** Begin PASSAGE TO READ **

Orion crew capsule, Service Module and 6 ton Launch Abort System (LAS) stack inside the transfer aisle of the Vehicle Assembly Building (VAB) at the Kennedy Space Center (KSC) in Florida. Powerful quartet of LAS abort motors will fire in case of launch emergency to save astronauts lives. Credit: Ken Kremer/kenkremer.com

NASA is testing out the parachutes for the new Orion crew vehicle, and in a first, is broadcasting it live as a Google+ Hangout from the U.S. Army’s Yuma Proving Ground in Arizona. They are also going to make something bad happen, and will be happy if it works! Watch live above (from 10:30 to 11:30 a.m. EDT July 24) or watch the replay later as an Orion test capsule is dropped from a plane at 10,700 meters (35,000 feet) to evaluate its parachutes.

Engineers will simulate a failure of one of the spacecraft’s three main parachutes, releasing it before Orion has landed.

Update: Despite a bad video feed, the test was a success.

“The closer we can get to actual flight conditions, the more confidence we gain in the system,” said Chris Johnson after the test. Johnson is project manager for the Orion capsule parachute assembly system at NASA’s Johnson Space Center in Houston. “What we saw today — other than the failures we put in on purpose — is very similar to what Orion will look like coming back during Exploration Flight Test-1’s Earth entry next year.”

One of three massive main parachutes was cut away early on purpose, and so the spacecraft was left with just two parachutes. However, the capsule still landed safely. Wednesday’s test was the highest-altitude test of a human spacecraft parachute since NASA’s Apollo Program.

During previous tests for Orion’s parachutes, a mock capsule was dropped from a height of 25,000 feet and the parachutes deployed at no higher than 22,000 feet. The extra 10,000 feet of altitude at the beginning of Wednesday’s test made the demonstration the best so far of Orion’s parachute flight and landing.

This test was in preparation for the Exploration Flight Test-1, an uncrewed test of the spacecraft that will send Orion 5,800 km (3,600 miles) away from Earth, scheduled for September 2014. Orion’s parachutes are being tested to ensure they can slow the capsule for a safe landing in the Pacific Ocean as the spacecraft reenters Earth’s atmosphere from deep space missions at speeds of up to 32,000 km/h (20,000 mph.)

** End PASSAGE TO READ **

- BRIEF 1
List every measurement given in feet in the passage about the Orion parachute test.

** Begin INPUT MATERIAL **

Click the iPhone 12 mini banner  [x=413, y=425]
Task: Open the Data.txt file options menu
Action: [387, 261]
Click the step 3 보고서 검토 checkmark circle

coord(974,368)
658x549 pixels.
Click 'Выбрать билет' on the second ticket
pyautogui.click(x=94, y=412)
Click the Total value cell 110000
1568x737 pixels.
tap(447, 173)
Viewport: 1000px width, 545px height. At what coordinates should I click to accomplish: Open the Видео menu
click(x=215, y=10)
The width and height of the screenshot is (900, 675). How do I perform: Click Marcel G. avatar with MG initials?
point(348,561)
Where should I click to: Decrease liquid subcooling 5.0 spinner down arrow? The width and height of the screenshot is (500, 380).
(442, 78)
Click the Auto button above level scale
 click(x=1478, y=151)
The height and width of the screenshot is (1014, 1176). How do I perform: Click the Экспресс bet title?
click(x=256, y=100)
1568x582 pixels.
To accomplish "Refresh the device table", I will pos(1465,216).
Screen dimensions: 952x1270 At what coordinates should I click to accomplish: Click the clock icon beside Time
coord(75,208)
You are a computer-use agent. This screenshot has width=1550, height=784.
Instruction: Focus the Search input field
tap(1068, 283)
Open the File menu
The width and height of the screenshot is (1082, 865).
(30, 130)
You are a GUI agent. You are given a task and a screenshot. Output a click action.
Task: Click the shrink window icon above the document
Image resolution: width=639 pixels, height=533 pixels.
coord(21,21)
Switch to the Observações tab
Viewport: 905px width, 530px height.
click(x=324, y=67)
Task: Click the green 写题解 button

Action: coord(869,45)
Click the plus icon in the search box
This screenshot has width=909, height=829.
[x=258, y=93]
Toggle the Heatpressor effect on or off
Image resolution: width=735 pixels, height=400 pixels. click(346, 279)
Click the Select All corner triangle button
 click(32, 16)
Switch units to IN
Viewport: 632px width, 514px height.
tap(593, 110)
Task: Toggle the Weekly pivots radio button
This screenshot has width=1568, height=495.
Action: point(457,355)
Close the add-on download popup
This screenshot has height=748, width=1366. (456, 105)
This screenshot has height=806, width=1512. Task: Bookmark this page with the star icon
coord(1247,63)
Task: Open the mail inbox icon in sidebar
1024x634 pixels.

** End INPUT MATERIAL **

- BRIEF 2
Quote the part of the records that opens with the line containing "Task: Open the mail inbox icon in sidebar" and closes at the end of the records.

- FULL SOLUTION 1
35,000 feet
25,000 feet
22,000 feet
10,000 feet

- FULL SOLUTION 2
Task: Open the mail inbox icon in sidebar
1024x634 pixels.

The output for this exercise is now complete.